Como disse o min­istro Marco Aurélio Mello, rela­tor da matéria, quem vai devolver um dia a mais que cidadão ficou preso indevidamente?

Vou além, o Supremo dev­e­ria, tam­bém, de ofí­cio deter­mi­nar a soltura de todos aque­les que não quis­eram ou não pud­eram recor­rer, porque acred­i­taram na impos­si­bil­i­dade de rever­são de suas sen­tenças con­de­natórias à luz do entendi­mento ante­rior. Ninguém cumpre pena vol­un­tari­a­mente. Foram para o cárcere “enganadas” pelo Estado que lhe disse não haver pos­si­bil­i­dade de mudança em suas sen­tenças. Esse mesmo Estado está “roubando” dias de liber­dade destas pes­soas.

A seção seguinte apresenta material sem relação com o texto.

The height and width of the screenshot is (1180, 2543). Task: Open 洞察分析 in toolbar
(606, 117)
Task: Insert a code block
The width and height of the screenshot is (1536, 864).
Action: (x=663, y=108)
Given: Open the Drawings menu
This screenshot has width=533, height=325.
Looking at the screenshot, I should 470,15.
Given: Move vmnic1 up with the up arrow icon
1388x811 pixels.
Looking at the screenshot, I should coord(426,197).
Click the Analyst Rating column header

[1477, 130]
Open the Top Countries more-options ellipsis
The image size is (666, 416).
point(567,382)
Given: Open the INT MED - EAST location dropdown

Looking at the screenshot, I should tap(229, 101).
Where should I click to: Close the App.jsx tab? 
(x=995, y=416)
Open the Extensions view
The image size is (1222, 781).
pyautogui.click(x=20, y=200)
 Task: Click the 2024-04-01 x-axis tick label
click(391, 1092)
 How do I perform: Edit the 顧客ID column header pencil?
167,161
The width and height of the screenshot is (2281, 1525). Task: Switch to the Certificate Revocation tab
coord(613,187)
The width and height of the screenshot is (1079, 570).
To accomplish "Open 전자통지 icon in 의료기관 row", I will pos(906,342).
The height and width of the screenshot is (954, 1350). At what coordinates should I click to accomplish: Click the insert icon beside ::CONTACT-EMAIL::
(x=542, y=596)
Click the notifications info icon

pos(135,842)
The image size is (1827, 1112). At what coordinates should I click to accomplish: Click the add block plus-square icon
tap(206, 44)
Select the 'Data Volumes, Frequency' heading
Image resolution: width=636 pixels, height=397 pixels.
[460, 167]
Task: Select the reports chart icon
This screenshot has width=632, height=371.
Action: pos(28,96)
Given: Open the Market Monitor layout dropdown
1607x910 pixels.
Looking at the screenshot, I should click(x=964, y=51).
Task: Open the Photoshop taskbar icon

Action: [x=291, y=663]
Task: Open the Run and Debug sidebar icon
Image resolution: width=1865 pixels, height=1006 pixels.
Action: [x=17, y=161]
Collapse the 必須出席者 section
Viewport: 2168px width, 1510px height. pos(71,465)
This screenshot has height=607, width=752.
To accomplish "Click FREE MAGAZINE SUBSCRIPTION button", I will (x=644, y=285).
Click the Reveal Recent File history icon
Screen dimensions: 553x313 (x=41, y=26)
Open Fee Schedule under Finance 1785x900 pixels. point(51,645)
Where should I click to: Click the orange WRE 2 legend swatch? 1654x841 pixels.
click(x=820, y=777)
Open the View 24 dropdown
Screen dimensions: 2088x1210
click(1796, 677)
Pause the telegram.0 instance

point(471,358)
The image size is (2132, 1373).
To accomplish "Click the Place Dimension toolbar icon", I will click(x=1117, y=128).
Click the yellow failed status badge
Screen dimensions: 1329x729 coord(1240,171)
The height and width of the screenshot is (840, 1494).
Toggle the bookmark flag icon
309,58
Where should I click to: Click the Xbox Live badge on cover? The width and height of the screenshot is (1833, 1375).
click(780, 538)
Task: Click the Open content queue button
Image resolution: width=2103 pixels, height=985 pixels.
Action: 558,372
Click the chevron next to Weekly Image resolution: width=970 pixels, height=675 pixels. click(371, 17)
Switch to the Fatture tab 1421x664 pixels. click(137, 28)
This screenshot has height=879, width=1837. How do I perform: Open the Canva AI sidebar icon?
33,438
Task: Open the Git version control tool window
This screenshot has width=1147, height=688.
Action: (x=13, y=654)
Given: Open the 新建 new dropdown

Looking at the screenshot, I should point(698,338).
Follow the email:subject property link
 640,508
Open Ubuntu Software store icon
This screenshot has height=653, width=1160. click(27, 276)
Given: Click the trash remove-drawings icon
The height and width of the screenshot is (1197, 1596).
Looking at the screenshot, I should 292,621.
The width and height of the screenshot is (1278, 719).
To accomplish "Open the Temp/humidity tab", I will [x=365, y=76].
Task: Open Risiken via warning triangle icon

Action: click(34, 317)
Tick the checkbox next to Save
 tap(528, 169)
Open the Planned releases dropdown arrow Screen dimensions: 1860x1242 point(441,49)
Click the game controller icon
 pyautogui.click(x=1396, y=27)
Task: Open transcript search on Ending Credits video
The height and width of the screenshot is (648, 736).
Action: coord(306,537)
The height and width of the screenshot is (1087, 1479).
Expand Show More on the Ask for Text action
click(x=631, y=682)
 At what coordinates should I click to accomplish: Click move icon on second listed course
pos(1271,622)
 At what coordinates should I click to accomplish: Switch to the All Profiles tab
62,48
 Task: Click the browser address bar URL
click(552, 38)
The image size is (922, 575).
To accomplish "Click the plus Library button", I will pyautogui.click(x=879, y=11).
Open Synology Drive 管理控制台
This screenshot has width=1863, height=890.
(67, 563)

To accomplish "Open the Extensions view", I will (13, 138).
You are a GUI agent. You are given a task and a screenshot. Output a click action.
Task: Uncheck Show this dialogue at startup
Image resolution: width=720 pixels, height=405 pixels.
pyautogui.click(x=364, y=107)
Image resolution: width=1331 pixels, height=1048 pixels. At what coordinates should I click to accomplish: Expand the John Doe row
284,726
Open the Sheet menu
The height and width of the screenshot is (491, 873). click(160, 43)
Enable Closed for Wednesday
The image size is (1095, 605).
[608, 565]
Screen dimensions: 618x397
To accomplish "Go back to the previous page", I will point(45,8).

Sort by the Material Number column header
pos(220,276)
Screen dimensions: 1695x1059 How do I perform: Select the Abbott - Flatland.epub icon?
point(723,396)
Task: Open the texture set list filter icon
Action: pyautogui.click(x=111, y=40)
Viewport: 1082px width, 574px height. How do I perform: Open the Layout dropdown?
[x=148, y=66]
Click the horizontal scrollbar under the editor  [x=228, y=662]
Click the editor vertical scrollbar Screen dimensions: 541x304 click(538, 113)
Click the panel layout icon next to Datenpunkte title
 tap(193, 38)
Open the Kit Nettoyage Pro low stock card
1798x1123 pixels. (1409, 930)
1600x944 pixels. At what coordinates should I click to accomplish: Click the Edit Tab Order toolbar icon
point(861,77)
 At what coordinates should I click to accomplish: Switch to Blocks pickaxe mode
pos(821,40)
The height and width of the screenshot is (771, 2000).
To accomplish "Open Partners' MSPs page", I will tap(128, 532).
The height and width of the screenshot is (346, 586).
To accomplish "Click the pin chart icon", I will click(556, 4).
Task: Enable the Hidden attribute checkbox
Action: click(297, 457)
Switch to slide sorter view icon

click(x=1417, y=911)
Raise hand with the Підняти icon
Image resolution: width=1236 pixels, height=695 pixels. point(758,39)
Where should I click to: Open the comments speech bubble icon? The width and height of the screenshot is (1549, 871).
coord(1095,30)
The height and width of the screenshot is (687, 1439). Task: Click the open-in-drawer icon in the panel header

Ao dizer que ofende a Con­sti­tu­ição da República a manutenção de prisão sem que tenha ocor­rido o trân­sito em jul­gado da sen­tença penal con­de­natória, o hon­esto a ser feito pelo STF é deter­mi­nar a soltura de todos que não tiveram a chance de esgo­tar todos os recur­sos pos­síveis e mesmo dos pre­sos pro­visórios ou apri­sion­a­dos pre­ven­ti­va­mente, se ilíc­ito man­ter preso quem já con­de­nado uma, duas, três ou qua­tro instân­cias o que dizer daquele que, emb­ora preso pre­ven­ti­va­mente pode ser absolvido?

Con­forme demon­strado acima a inter­pre­tação lit­eral do dis­pos­i­tivo invo­cado para soltar os crim­i­nosos de colar­inho branco é o mesmo que dev­e­ria ser invo­cado para esvaziar todas os cárceres do país uma vez, como já dito, não haver qual­quer regra a desafiar o man­da­mento con­sti­tu­cional, nem mesmo a lei uni­ver­sal do bom senso.

Abdon Mar­inho.

P.S. A charge que ilus­tra o texto peguei emprestada do amigo Cordeiro Filho.